I love IQ issues. I'm firmly on the idea that they are there to make rich educated white people feel better about themselves. ;-)
So like most things in life, you say there is a "thing" you want to measure. (INtelligence, verbal skills, emotional health, etc), and having defined this "thing", you create a "scale" that "measures" it, and then a test to see where each person is on that scale. The problem is likely circular, as your tests are designed in such a way that you see them measuring your X, when in reality they could be measuring Y, effect by Y, or X could simply not even exist except in your mind?
I need an hour and a half to watch this.
The last 1/3 or so is Q&A. Re: Rich educated white people, see also Gould's takedown of The Bell Curve. This should also explain why Mensa is a hotbed of crank ideas like parapsychology.
The thing about that sort of measurement is invariably it's going to be valid at the population level, not for individuals.
Yeah, that's why I say it should be used like BMI. But IQ is big business. There's the same problem with "personality" tests.
Oh bollocks to personality tests. I'm not even convinced most of those can give you statistically useful info, never mind individually useful info.
But don't you see that as a Libra Type 5, you are best suited for career paths in engineering, finance, and poodle-washing?
But my blood type says I'm...
Ok, what the heck is up with that? I've seen my hubby's translation Resume, and honest to god, it includes a photo and his blood type. huh?
The blood type diet is the manifestation in the US and Europe. It seems that if you don't attach a personality test to it, you attach a diet to it.
Blood type isn't ancient or mysterious, so we can't blame mystical ancient knowledge for it; something else has to have generated the woo around it.

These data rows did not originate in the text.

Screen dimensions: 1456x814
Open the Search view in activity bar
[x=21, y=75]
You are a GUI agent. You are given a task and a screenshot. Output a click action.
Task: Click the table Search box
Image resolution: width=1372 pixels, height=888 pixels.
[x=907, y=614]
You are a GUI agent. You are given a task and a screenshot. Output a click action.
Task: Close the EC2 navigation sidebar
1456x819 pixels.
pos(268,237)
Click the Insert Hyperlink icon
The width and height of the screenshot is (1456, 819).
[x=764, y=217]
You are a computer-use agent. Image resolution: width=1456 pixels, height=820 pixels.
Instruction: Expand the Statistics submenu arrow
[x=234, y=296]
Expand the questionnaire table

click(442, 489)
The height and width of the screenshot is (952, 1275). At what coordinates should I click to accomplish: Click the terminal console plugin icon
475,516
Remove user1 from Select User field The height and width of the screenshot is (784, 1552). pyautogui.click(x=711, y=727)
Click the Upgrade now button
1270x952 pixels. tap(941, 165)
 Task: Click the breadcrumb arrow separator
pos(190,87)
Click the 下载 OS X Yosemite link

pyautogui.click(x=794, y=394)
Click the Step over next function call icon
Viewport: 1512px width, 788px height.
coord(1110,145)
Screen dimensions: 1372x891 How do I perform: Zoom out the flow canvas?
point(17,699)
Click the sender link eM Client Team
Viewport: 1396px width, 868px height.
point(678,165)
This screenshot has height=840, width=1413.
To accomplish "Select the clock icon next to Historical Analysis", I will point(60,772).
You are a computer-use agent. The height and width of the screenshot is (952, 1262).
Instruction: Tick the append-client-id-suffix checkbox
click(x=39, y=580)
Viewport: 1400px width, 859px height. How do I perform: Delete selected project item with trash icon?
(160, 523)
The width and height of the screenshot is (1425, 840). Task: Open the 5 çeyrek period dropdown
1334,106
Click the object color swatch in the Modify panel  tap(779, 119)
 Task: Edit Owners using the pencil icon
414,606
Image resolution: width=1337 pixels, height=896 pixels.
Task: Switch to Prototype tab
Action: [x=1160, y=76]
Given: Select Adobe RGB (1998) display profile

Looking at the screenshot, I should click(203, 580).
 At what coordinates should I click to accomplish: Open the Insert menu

The simple act of creating categories seems to be what unites them, from blood type, to star signs, to "I have Type XX personality".
I've taken myers-brigs, and i'm convinced intelligent people just over think these things. Neither my husband and I can ever answer them, cause we are always asking things like "well, it's not really A or B, but someone in betwee, and further, teh question is loaded, because it requires an awareness of our thought process that only comes after teh fact" or some such. Also, I answer the way I want to answer in any given mood.
I am not "introverted", i have introverted moments. I am not a thinking vs. felling, I approach things trying my best to use both - but some situations are more feelings and some are more thinking.
Have you all taken an officall (vs. some site on the internet) IQ test? I never have. Maybe too scared to know. hehehe
I think someone wrote on my talk page once that MBTI is the thinking man's astrology. I-E is the only scale with any sort of validity. But I've always found this profile kind of spookily accurate. Never took an IQ test, though.
I get bored with IQ tests. But I see what you mean with "thinking man's astrology", but in the end it's just trying to put neat little rings around complicated clusters and saying "ABRACADABRA!! This is now a Real Thing!!" Hence why you're stuck unable to answer "yes" or "no" to all these questions because you're kinda both. I always feel wrong answering "I feel introverted and uncomfortable around strangers" AND "I feel like being the centre of the party" to these things, because they're blatantly contradictory, but it's true.
The Mill quote in Gould's review is timely: "The tendency has always been strong to believe that whatever received a name must be an entity or being, having an independent existence of its own, and if no real entity answering to the name could be found, men did not for that reason suppose that none existed, but imagined that it was something particularly abstruse and mysterious."